Jedenfalls hab ich Kaspersky nachinstalliert.
Der abgesicherte Modus funktioniert perfekt - aber der normalmodus ist eine katastrophe - ich komm jetzt schon gar nicht mehr in den Taskmodus...

aber ich mach mal einen report des abgesicherten modus.

Frage: Bringt sich Windows XP installieren - mit der CD was?
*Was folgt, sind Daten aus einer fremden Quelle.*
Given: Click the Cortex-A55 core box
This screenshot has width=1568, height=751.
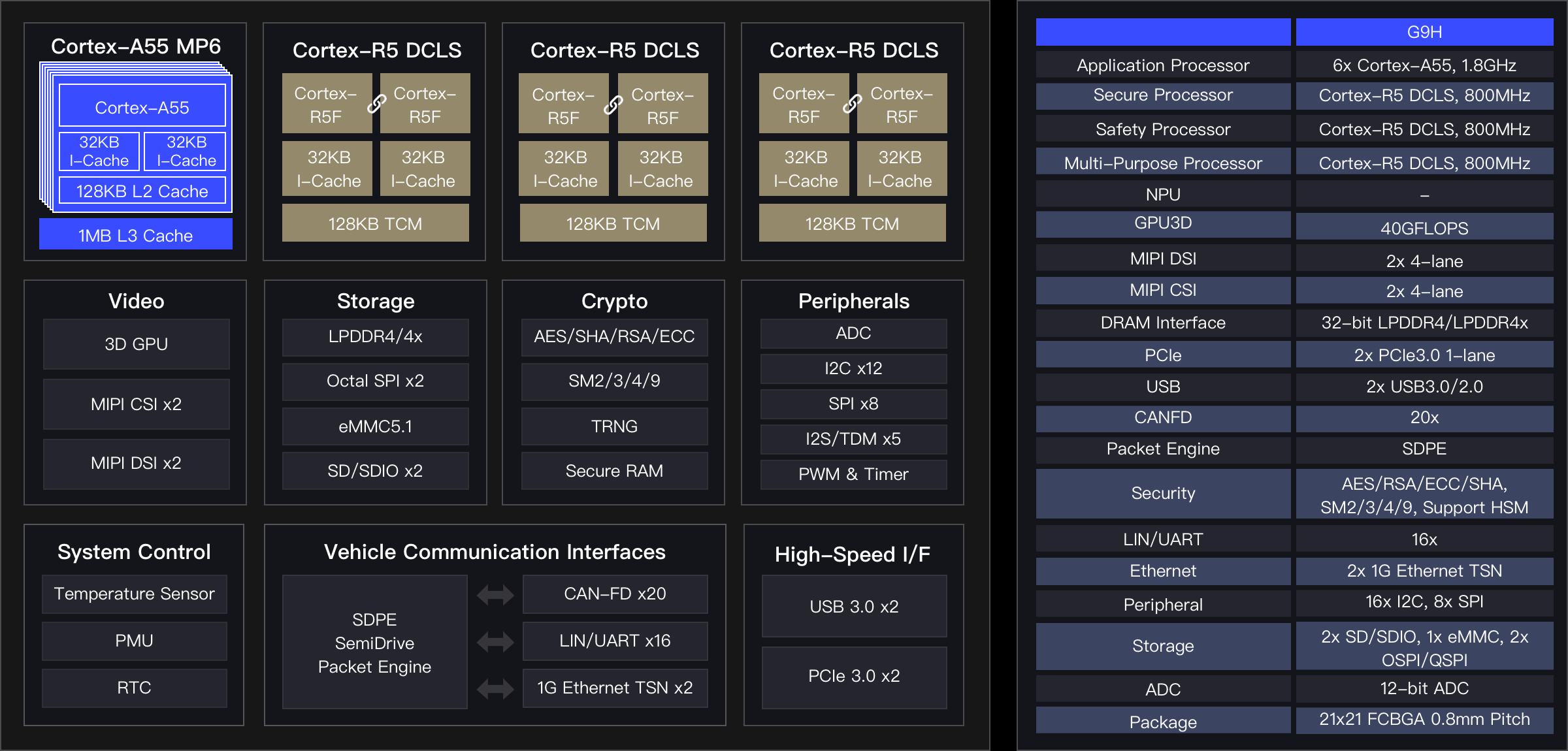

Bleiben dann alle Programme ect. oben?

Weiters: Kaspersky hat ein Rootkit gefunden - kA was das ist - ist das relevant?



danke
chris


----------



## Andreas Späth (6. August 2007)

Ja das ist relevant, das könnte dir Ursache für dein Problem sein.
Deinstallier im abgesicherten Modus Bitdefender falls der noch da ist. update Kaspersky und lass es alle Partitionen scannen, was es findet desinfezieren, falls das nicht geht löschen (die Fehlerkennungsrate von Kaspersky ist verschwindet gering)

Das mit XP CD bringt vermutlich nichts. Bei einer Reperaturinstallation bleibt dein Problem zu 95% vermutlich bestehen, bei einer neuinstallation ist eben alles futsch...


----------



## pauschpage (6. August 2007)

Leider lässt sich Bitdefender im abgesicherten Modus nicht entfernen.
Ich lass jetzt Kaspersky im abges. Modus nochmal durchlaufen. Update war erfolgreich.

Im Anhang auch die Logfile von hijhack



> Logfile of HijackThis v1.99.1
> Scan saved at 13:52:19, on 06.08.2007
> Platform: Windows XP SP2 (WinNT 5.01.2600)
> MSIE: Internet Explorer v6.00 SP2 (6.00.2900.2180)
> ...


----------



## pauschpage (7. August 2007)

Scheinbar hab ich das Problem mit Kaspersky 7 gelöst.
Hier zur Sicherheit nochmals ein Report mit hijack



> Logfile of HijackThis v1.99.1
> Scan saved at 13:23:22, on 07.08.2007
> Platform: Windows XP SP2 (WinNT 5.01.2600)
> MSIE: Internet Explorer v6.00 SP2 (6.00.2900.2180)
> ...


----------